TASK DETAILS> When you write out the entries, keep every line exactly as it appears.
****************
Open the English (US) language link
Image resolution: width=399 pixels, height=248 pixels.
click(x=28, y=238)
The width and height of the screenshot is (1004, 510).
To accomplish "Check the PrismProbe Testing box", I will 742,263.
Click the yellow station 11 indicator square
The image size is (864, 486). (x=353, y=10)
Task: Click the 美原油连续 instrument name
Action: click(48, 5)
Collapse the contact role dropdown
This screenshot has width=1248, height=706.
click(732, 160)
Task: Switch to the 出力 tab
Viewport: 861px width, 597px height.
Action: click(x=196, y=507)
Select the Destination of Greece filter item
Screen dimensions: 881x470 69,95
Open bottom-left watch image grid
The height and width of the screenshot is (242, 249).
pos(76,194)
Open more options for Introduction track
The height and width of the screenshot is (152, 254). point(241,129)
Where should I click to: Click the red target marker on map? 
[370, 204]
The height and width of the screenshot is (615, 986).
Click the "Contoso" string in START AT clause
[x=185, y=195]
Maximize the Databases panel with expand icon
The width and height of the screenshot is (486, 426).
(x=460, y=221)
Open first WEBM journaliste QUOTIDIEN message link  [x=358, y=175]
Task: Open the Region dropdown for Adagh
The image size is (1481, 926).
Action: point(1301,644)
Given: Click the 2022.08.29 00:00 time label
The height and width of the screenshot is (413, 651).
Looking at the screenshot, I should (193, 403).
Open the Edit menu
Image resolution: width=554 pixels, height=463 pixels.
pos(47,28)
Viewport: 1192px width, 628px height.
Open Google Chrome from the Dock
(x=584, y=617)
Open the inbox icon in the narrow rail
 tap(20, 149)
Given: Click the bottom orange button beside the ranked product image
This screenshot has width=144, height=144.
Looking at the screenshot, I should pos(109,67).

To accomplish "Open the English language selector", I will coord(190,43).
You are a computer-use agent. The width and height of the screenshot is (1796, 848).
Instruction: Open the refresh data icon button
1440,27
****************
TASK RESULT>
Open the English (US) language link
Image resolution: width=399 pixels, height=248 pixels.
click(x=28, y=238)
The width and height of the screenshot is (1004, 510).
To accomplish "Check the PrismProbe Testing box", I will 742,263.
Click the yellow station 11 indicator square
The image size is (864, 486). (x=353, y=10)
Task: Click the 美原油连续 instrument name
Action: click(48, 5)
Collapse the contact role dropdown
This screenshot has width=1248, height=706.
click(732, 160)
Task: Switch to the 出力 tab
Viewport: 861px width, 597px height.
Action: click(x=196, y=507)
Select the Destination of Greece filter item
Screen dimensions: 881x470 69,95
Open bottom-left watch image grid
The height and width of the screenshot is (242, 249).
pos(76,194)
Open more options for Introduction track
The height and width of the screenshot is (152, 254). point(241,129)
Where should I click to: Click the red target marker on map? 
[370, 204]
The height and width of the screenshot is (615, 986).
Click the "Contoso" string in START AT clause
[x=185, y=195]
Maximize the Databases panel with expand icon
The width and height of the screenshot is (486, 426).
(x=460, y=221)
Open first WEBM journaliste QUOTIDIEN message link  [x=358, y=175]
Task: Open the Region dropdown for Adagh
The image size is (1481, 926).
Action: point(1301,644)
Given: Click the 2022.08.29 00:00 time label
The height and width of the screenshot is (413, 651).
Looking at the screenshot, I should (193, 403).
Open the Edit menu
Image resolution: width=554 pixels, height=463 pixels.
pos(47,28)
Viewport: 1192px width, 628px height.
Open Google Chrome from the Dock
(x=584, y=617)
Open the inbox icon in the narrow rail
 tap(20, 149)
Given: Click the bottom orange button beside the ranked product image
This screenshot has width=144, height=144.
Looking at the screenshot, I should pos(109,67).

To accomplish "Open the English language selector", I will coord(190,43).
You are a computer-use agent. The width and height of the screenshot is (1796, 848).
Instruction: Open the refresh data icon button
1440,27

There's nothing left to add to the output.